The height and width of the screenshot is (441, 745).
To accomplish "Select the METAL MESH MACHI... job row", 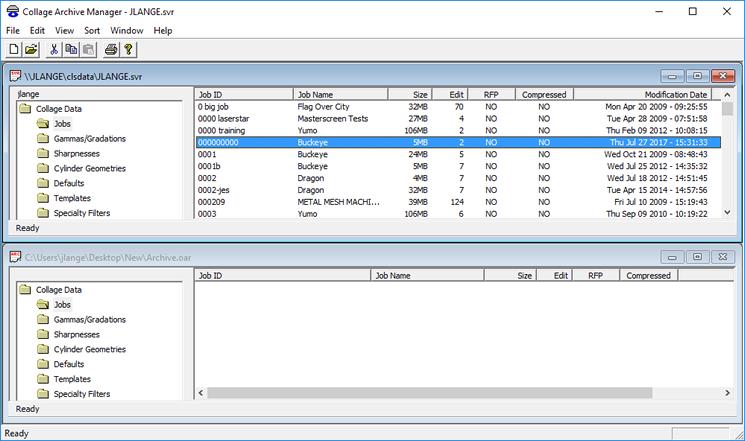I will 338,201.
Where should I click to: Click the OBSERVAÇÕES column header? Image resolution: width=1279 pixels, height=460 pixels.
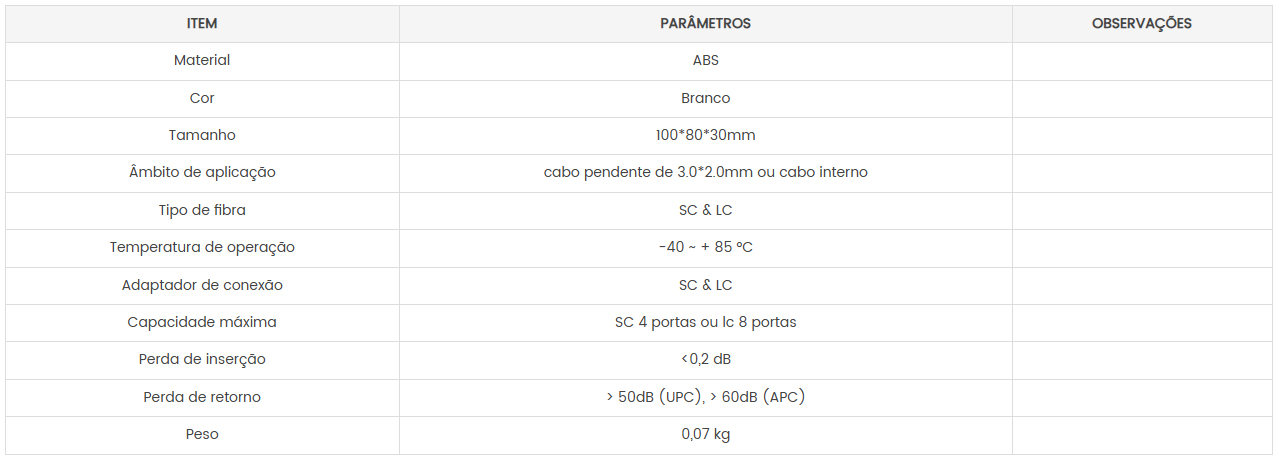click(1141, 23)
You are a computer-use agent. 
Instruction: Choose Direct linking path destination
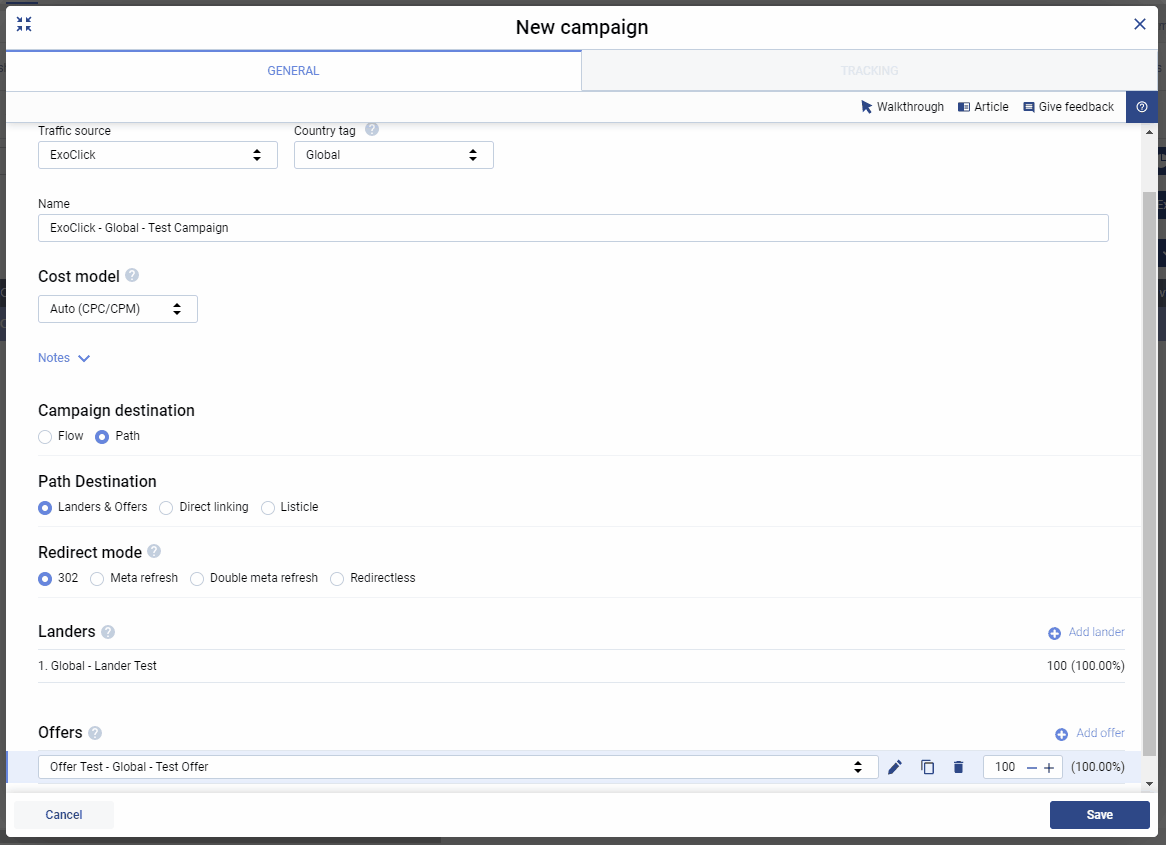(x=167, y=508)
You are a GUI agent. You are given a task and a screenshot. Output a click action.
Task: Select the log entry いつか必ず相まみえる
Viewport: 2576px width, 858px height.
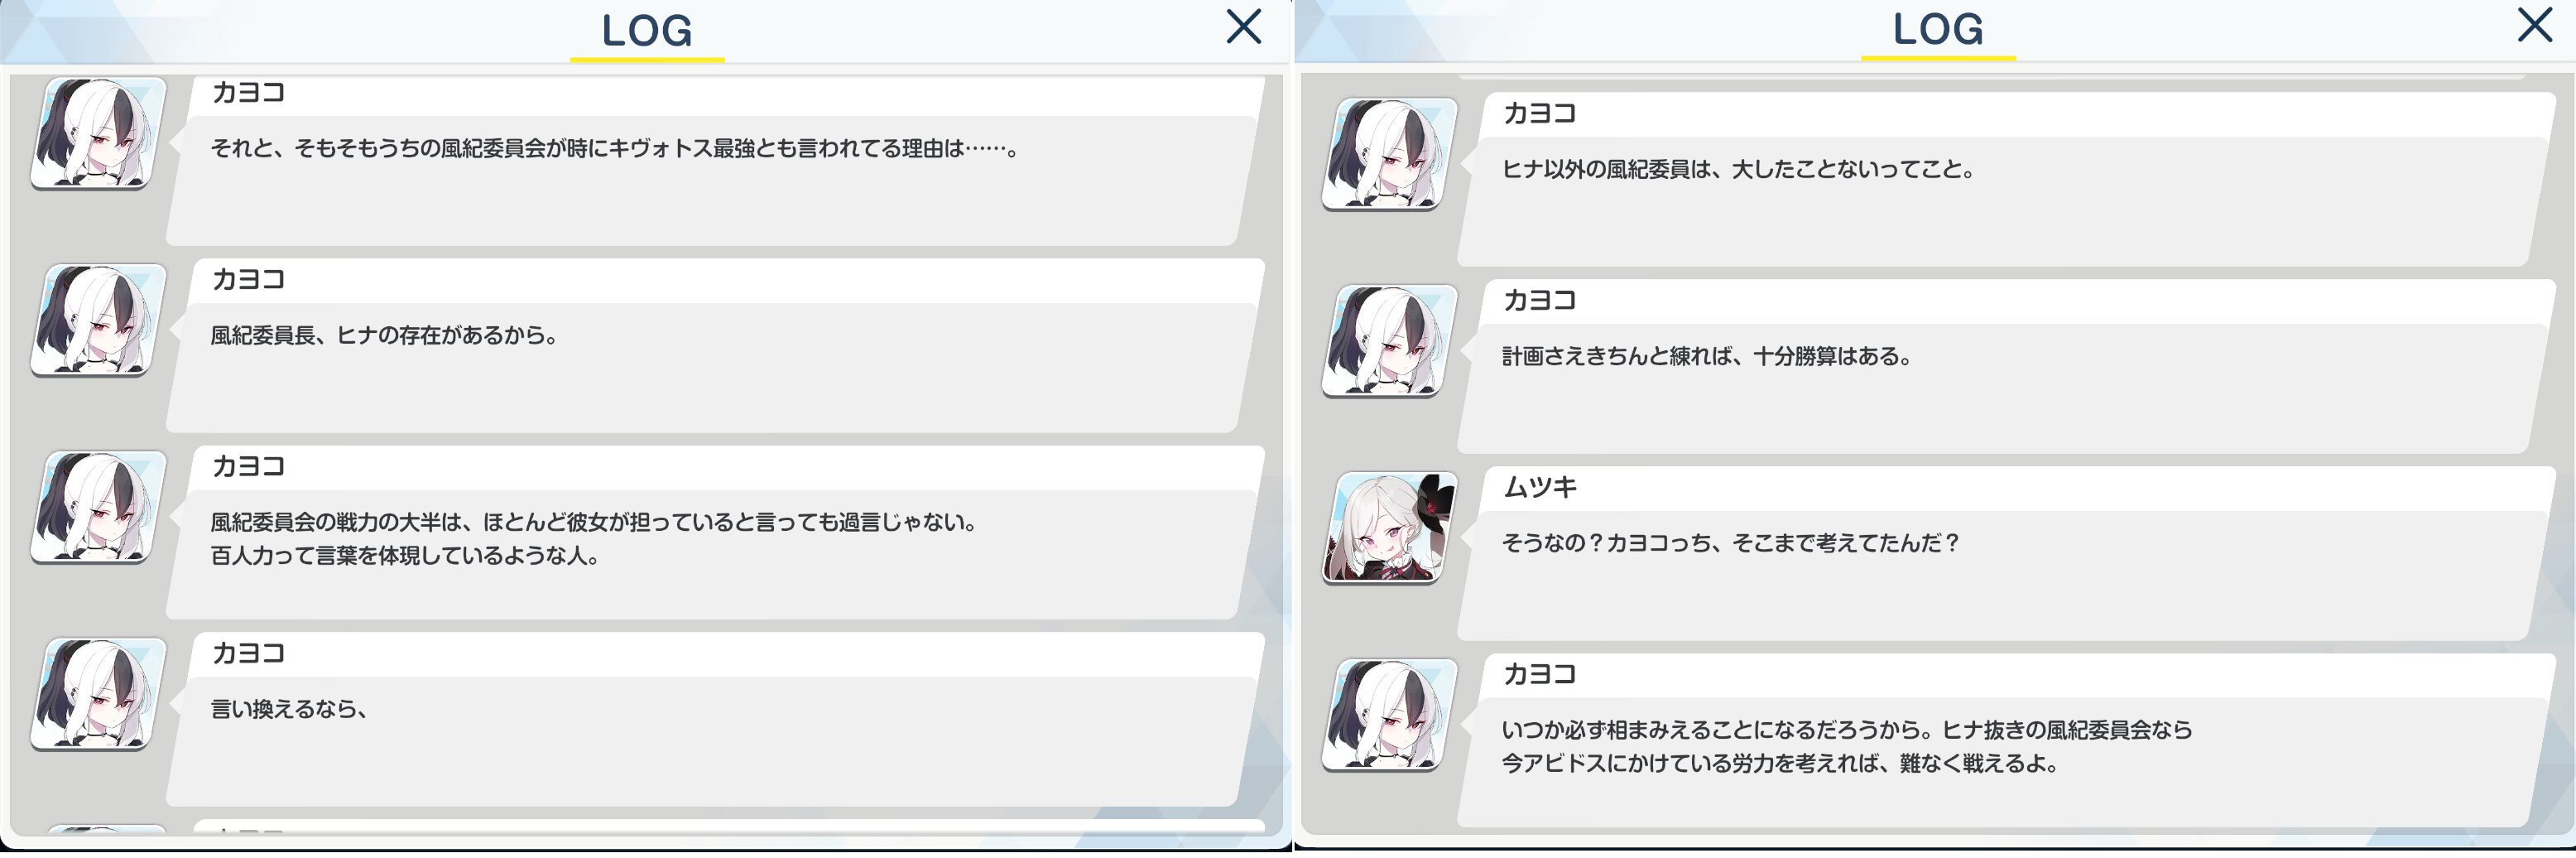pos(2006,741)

EXERCISE GOAL
Line count for the string "agent": tally the lines of the records above that contain it and give only the result.

WRITTEN RESPONSE
2